I gotta say that this guy is a better one that me because even after all I just typed out here I would still be tempted to take justice into my own hands.

Tuesday, February 2, 2010

These folks may be on to something

It would seem that there are those in the scholarly community that have decided to hold a symposium on the state of men and boys this coming April 7.

I have to say I like the idea.

A lot of the time when people want to speak on the lives of men all that is brought up the negative. Well that in and of itself would not be a problem. The problem is that when such things are brought its usually in the context of blaming men, holding them responsible for things that are beyond them, and venting anger. Not very often do you actually hear about how to actually address these issues beyond shouting that men are bad, are the reason the family is breaking down, etc.... In short some real analysis is in order and this might be the place for it.

Unlike other sources that focus only on the harm that men do and totally ignoring the harm dome to men when it suits them this symposium may actually succeed where others fail:
It will encompass a broad range of topics relevant to the study of boys and men in contemporary society ranging from their roles in the family and workforce, as well as their physical and emotional health, to the growing problem of misandry—the hatred of males, an unacknowledged but underlying socio-cultural, economic, political and legal phenomenon endangering the well-being of both genders.
◆ ◆ ◆ ◆
• **PROBLEM TO SOLVE**
In the blog post, how is misandry defined?

• **RECORDS SUPPLIED**
◆ ◆ ◆ ◆
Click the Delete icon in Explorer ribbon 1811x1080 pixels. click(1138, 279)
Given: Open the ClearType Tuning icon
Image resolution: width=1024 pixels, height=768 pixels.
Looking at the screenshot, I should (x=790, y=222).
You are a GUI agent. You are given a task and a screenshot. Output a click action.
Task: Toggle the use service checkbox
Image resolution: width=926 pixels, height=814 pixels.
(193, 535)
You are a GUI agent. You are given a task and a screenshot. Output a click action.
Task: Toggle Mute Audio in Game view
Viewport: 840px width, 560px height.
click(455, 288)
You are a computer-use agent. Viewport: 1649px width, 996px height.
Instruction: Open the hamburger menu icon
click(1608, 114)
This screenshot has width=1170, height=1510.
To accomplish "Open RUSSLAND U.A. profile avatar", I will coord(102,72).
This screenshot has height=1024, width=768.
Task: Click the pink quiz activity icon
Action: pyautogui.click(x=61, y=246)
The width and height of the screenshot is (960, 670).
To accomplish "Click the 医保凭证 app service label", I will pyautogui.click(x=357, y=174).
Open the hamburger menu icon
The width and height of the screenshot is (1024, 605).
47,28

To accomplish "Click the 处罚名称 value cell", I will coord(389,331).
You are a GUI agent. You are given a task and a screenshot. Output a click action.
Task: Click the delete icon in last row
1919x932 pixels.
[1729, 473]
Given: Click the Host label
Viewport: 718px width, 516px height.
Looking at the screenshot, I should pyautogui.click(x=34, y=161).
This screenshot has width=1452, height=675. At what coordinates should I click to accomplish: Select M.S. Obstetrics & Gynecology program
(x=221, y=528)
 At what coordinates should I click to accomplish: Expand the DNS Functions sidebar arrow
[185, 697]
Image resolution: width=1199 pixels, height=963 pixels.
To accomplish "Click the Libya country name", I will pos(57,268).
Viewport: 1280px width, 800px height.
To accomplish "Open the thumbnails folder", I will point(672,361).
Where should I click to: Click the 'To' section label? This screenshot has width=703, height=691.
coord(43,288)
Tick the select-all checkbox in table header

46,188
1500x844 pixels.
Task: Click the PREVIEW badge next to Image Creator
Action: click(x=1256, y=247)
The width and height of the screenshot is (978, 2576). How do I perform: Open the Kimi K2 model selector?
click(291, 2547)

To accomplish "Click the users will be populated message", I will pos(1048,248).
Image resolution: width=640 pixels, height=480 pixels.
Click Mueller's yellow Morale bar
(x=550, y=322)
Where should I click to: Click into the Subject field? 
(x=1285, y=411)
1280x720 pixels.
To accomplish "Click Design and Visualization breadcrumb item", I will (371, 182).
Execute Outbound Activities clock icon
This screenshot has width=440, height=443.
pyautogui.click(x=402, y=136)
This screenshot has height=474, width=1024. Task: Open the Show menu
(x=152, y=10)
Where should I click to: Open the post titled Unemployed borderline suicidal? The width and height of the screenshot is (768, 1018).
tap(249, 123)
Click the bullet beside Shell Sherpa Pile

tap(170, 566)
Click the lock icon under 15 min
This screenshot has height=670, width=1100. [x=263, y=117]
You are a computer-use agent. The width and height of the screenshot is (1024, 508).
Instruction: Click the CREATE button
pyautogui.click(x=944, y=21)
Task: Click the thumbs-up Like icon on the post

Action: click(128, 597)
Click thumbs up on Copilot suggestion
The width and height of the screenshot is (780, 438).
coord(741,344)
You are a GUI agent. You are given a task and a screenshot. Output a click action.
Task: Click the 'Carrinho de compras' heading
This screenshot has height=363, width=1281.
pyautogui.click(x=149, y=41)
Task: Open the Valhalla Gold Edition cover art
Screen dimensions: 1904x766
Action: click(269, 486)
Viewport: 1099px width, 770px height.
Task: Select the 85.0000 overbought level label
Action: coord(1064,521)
◆ ◆ ◆ ◆
• **OUTPUT OF THE EXERCISE**
The hatred of males.